> _WHAT YOU WILL DO_: Each record below should be set down exactly.

> _INFORMATION PROVIDED_:
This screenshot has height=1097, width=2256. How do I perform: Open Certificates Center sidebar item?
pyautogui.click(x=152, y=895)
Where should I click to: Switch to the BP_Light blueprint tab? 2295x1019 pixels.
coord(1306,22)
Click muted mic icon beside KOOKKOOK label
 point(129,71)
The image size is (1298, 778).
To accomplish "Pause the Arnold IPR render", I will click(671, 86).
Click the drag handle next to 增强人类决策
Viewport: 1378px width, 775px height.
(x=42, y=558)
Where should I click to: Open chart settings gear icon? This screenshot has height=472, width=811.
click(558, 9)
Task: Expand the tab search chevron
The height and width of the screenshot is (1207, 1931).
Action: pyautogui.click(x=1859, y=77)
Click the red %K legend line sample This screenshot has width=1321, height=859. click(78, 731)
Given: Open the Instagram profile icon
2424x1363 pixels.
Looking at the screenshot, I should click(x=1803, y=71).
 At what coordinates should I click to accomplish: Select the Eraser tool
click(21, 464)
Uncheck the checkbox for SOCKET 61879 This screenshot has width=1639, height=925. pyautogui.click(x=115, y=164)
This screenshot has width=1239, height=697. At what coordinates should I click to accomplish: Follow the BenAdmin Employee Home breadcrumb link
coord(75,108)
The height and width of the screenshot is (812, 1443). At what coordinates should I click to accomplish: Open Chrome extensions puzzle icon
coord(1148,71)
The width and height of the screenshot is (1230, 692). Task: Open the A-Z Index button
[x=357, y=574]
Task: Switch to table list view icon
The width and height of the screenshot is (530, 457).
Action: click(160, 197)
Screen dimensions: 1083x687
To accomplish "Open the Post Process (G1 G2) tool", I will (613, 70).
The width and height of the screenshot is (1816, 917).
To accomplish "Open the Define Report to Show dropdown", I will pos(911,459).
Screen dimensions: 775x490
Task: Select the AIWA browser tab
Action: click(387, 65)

> _REPLY TO THE EXERCISE_:
This screenshot has height=1097, width=2256. How do I perform: Open Certificates Center sidebar item?
pyautogui.click(x=152, y=895)
Where should I click to: Switch to the BP_Light blueprint tab? 2295x1019 pixels.
coord(1306,22)
Click muted mic icon beside KOOKKOOK label
 point(129,71)
The image size is (1298, 778).
To accomplish "Pause the Arnold IPR render", I will click(671, 86).
Click the drag handle next to 增强人类决策
Viewport: 1378px width, 775px height.
(x=42, y=558)
Where should I click to: Open chart settings gear icon? This screenshot has height=472, width=811.
click(558, 9)
Task: Expand the tab search chevron
The height and width of the screenshot is (1207, 1931).
Action: pyautogui.click(x=1859, y=77)
Click the red %K legend line sample This screenshot has width=1321, height=859. click(78, 731)
Given: Open the Instagram profile icon
2424x1363 pixels.
Looking at the screenshot, I should click(x=1803, y=71).
 At what coordinates should I click to accomplish: Select the Eraser tool
click(21, 464)
Uncheck the checkbox for SOCKET 61879 This screenshot has width=1639, height=925. pyautogui.click(x=115, y=164)
This screenshot has width=1239, height=697. At what coordinates should I click to accomplish: Follow the BenAdmin Employee Home breadcrumb link
coord(75,108)
The height and width of the screenshot is (812, 1443). At what coordinates should I click to accomplish: Open Chrome extensions puzzle icon
coord(1148,71)
The width and height of the screenshot is (1230, 692). Task: Open the A-Z Index button
[x=357, y=574]
Task: Switch to table list view icon
The width and height of the screenshot is (530, 457).
Action: click(160, 197)
Screen dimensions: 1083x687
To accomplish "Open the Post Process (G1 G2) tool", I will (613, 70).
The width and height of the screenshot is (1816, 917).
To accomplish "Open the Define Report to Show dropdown", I will pos(911,459).
Screen dimensions: 775x490
Task: Select the AIWA browser tab
Action: click(387, 65)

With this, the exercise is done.